The exploration of the solution space can be as simple as testing “what
if” scenarios for observing model behaviour under different inputs—similar to
what was discussed in the previous subsection—or follow a more systematic
approach based on carefully designed experiments (Montgomery 2012). The latter
approach aims to get the maximum amount of information from the model with
the minimum number of simulation runs (Pereda et al. 2015), and is generally
more efficient than hand-guided runs where alternative model configurations are
experimented with (Law 2015). Nonetheless basic hand-guided experiments are also
valuable for model validation, namely when trying different conceptual- or system-
level assumptions. Conceptual-level assumptions include internal mechanisms or
submodels that constitute the larger model (e.g. the decision processes of the
agents, their learning mechanisms or their interaction topology), while system-level
assumptions involve low-level elements of the model (e.g. agent activation regimes).

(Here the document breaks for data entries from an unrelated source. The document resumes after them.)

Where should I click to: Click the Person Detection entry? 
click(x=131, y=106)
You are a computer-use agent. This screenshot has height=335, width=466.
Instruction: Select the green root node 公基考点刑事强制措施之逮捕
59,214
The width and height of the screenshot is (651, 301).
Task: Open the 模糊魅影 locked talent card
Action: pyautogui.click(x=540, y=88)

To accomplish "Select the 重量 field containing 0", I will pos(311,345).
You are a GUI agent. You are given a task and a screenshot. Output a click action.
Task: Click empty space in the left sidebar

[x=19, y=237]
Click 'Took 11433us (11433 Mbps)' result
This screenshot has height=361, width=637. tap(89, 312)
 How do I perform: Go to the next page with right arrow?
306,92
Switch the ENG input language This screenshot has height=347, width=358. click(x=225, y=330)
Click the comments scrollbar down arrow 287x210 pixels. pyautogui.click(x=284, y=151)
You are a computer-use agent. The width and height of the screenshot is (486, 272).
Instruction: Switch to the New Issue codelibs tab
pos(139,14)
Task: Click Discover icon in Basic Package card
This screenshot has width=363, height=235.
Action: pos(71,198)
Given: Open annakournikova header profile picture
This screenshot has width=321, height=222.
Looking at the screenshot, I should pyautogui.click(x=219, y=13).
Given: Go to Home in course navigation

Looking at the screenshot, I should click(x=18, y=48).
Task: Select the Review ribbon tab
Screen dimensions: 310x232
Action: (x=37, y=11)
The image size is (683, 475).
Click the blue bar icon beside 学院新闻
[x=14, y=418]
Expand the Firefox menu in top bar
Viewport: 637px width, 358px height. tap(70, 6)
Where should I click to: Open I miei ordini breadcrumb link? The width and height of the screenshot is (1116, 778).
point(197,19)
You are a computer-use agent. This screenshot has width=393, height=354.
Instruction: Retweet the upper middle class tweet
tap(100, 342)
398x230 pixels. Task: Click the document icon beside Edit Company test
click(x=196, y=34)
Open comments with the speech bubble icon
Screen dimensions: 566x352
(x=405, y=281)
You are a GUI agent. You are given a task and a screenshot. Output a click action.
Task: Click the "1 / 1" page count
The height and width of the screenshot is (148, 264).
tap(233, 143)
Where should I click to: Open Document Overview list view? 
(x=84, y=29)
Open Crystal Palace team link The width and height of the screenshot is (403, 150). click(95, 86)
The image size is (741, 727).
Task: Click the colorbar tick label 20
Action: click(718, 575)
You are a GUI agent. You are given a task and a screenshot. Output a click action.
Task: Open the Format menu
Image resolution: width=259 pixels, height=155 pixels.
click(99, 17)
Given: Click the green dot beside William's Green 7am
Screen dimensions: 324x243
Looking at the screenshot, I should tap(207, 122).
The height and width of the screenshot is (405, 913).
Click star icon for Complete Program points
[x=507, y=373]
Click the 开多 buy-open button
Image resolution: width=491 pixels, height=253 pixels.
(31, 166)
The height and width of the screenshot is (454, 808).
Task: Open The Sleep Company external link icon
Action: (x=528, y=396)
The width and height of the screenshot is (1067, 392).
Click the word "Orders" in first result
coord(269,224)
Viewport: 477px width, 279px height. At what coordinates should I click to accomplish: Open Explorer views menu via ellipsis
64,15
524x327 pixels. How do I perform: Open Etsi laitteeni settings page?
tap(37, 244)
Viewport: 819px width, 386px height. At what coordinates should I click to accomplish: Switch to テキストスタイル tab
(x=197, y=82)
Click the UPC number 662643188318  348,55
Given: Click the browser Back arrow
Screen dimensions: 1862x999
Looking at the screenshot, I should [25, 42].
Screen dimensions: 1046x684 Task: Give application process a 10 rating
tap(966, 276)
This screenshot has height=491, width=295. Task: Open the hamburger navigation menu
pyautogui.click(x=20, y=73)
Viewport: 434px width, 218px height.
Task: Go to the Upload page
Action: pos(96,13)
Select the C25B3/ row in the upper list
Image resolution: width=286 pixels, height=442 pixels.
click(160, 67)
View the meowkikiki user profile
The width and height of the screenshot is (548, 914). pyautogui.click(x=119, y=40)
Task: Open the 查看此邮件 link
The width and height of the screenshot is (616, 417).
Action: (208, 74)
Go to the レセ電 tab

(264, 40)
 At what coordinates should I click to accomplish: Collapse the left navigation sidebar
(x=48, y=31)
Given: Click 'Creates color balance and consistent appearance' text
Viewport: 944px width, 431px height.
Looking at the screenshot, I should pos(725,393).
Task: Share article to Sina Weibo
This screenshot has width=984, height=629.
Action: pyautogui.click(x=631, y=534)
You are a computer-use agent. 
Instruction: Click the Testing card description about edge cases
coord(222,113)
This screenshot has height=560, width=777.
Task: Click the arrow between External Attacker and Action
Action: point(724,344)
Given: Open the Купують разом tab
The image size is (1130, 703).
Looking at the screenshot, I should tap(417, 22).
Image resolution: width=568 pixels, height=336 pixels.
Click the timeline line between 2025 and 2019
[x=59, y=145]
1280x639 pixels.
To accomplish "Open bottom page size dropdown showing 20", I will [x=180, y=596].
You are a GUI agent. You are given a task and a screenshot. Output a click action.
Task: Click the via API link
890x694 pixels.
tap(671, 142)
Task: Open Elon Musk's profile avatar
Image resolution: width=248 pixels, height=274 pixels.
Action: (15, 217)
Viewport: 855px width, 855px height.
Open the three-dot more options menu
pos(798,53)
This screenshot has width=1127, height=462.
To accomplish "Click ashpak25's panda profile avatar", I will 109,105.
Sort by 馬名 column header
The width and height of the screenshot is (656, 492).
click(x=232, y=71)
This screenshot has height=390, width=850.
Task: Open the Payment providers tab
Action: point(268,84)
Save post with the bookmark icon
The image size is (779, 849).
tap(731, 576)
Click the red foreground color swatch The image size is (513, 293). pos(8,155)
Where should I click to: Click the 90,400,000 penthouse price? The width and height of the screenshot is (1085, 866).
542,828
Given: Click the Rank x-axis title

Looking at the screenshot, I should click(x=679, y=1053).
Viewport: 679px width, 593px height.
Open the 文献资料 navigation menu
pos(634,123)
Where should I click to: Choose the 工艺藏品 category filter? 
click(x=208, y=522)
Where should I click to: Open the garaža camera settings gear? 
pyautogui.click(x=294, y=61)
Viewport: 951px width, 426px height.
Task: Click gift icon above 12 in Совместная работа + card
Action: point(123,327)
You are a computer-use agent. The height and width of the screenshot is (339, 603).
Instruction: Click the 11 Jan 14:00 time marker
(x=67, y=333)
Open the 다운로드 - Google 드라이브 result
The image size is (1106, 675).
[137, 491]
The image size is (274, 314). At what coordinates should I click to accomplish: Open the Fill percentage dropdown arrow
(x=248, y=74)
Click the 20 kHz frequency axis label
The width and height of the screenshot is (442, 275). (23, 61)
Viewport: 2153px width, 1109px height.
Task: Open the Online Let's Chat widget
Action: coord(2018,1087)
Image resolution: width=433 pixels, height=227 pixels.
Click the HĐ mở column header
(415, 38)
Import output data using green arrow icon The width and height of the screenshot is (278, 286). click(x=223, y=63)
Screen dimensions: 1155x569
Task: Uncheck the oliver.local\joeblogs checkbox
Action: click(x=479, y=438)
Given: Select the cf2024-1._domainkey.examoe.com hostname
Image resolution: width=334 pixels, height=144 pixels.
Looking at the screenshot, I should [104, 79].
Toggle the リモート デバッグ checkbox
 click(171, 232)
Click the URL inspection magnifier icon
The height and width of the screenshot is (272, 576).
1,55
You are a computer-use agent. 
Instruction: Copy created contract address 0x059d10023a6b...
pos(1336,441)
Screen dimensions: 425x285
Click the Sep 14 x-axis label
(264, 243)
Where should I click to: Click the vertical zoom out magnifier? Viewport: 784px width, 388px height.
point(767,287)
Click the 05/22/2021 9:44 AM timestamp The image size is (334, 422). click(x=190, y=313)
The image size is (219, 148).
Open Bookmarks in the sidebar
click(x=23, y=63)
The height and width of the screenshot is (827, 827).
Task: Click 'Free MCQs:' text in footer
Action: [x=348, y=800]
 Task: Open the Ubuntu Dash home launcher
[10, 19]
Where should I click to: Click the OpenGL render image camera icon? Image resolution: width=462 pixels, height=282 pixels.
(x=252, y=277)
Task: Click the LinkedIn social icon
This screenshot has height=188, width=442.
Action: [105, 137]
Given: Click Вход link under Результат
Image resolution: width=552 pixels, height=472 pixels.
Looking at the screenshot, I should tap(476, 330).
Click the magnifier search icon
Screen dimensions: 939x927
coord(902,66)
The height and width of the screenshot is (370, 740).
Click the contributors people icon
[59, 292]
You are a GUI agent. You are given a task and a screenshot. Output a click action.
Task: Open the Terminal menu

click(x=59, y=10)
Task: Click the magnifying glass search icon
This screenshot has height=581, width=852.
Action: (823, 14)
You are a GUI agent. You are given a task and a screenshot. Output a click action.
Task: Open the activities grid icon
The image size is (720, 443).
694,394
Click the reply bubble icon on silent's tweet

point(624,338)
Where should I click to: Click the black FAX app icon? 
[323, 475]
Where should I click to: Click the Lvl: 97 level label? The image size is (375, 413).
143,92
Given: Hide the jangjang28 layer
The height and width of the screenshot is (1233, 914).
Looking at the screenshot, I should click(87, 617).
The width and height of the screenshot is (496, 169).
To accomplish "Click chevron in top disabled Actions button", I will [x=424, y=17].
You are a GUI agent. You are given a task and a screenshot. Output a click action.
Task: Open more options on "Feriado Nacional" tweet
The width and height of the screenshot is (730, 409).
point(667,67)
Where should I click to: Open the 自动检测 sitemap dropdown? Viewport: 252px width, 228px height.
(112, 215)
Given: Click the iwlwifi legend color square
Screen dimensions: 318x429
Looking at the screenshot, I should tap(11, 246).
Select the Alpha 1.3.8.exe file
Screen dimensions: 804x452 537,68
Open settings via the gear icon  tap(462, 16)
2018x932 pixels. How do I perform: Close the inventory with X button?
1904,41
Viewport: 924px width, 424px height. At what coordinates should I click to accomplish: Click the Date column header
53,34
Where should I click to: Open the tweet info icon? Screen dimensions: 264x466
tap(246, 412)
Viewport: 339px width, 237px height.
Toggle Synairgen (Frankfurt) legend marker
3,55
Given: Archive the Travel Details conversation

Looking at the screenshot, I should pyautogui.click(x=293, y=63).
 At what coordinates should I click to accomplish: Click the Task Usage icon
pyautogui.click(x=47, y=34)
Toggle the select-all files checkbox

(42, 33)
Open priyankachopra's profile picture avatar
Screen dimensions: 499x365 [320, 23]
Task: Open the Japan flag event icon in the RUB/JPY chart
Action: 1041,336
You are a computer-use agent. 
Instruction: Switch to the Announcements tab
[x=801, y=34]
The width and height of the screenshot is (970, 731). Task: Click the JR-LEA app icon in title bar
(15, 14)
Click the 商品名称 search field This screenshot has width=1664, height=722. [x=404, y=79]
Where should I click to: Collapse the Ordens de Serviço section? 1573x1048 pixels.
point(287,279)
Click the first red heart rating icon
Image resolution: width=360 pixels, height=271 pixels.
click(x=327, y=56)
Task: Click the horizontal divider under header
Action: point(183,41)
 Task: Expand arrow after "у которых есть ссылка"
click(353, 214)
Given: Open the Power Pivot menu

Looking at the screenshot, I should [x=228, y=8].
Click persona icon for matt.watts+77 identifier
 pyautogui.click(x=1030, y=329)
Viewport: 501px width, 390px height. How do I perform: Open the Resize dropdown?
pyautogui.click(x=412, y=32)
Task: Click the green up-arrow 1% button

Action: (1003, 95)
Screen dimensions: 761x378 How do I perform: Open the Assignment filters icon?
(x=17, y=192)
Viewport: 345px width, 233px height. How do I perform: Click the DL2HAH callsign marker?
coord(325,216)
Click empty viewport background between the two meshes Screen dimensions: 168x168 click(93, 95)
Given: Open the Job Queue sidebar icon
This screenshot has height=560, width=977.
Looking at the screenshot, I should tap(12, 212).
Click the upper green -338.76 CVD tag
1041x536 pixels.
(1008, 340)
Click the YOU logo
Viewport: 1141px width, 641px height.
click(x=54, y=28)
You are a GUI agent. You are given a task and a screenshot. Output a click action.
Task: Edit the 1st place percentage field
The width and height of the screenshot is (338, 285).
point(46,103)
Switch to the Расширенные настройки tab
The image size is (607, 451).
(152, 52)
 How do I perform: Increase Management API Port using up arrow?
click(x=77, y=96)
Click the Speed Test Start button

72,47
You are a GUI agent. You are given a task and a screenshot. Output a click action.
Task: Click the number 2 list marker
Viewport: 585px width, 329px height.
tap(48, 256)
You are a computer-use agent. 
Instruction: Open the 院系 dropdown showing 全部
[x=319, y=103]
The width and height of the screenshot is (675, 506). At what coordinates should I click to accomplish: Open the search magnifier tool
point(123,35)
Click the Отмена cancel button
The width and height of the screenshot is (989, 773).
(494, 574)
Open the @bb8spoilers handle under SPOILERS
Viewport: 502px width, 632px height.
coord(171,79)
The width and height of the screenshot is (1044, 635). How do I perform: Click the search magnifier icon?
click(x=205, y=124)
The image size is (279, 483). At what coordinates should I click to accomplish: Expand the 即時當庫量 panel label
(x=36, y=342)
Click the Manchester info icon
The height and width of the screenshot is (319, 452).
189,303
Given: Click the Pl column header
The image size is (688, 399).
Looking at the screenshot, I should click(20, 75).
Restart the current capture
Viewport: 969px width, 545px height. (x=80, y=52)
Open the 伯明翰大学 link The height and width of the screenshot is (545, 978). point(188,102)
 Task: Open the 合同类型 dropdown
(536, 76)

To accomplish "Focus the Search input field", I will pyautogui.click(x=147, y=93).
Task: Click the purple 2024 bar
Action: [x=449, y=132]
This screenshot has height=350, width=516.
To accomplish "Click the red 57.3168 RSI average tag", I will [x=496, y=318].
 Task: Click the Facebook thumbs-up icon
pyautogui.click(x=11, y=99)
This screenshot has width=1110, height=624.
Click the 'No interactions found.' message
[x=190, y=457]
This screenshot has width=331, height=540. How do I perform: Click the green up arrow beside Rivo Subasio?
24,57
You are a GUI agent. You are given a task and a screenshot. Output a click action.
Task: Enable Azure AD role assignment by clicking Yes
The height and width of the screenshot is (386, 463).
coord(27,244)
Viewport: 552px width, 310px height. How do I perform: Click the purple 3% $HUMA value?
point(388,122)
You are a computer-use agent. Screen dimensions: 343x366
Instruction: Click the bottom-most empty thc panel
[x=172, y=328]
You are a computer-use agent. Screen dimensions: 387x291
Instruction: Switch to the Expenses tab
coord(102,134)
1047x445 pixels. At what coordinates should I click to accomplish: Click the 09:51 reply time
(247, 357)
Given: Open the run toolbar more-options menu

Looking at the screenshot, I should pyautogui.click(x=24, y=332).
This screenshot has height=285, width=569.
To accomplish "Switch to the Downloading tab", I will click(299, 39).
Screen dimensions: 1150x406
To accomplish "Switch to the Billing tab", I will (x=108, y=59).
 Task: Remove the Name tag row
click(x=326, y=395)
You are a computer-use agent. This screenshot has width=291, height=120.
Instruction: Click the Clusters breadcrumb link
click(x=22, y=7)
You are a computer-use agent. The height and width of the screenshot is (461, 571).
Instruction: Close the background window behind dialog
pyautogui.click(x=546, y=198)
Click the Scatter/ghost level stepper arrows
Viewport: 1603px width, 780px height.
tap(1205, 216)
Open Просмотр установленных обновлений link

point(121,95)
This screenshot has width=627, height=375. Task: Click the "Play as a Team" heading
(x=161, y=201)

If changing elements at the system-level determines different behaviours of the
model that cannot be adequately interpreted, then the validity of the model can be
compromised. The case of changing elements at conceptual levels is more subtle
and the validity of the results must be assessed by the researcher with reference to
the validity of the composing elements of the model. This is basically a kind of
cross-model or cross-element validation, as described in Sect. 9.4.
The exploration of the solution space is often undertaken with one or more
targeted objectives in mind, especially in the case of formally designed experiments.
Typical objectives include optimisation, calibration, uncertainty analysis and sensi-
tivity analysis (Lee et al. 2015). While these objectives may overlap, brief definitions
and their potential roles in model validation can be given. In model optimisation,the
researcher is interested in finding parameters or assumptions that minimise some
cost or elicit specific model events or behaviour, which can be directly related with
event validity, as discussed in Sect. 9.3.3.4. In turn, calibration is concerned with
finding the assumptions that maximise the agreement of the model behaviour with
the target system behaviour, thus making it a crucial aspect in model validation
and in the model development process. Uncertainty analysis provides measures
related to the reliability of results and how do input uncertainties propagate through
to the collected outputs. These measures affect simulation output validity and
directly influence the interpretation of data obtained through sensitivity analysis.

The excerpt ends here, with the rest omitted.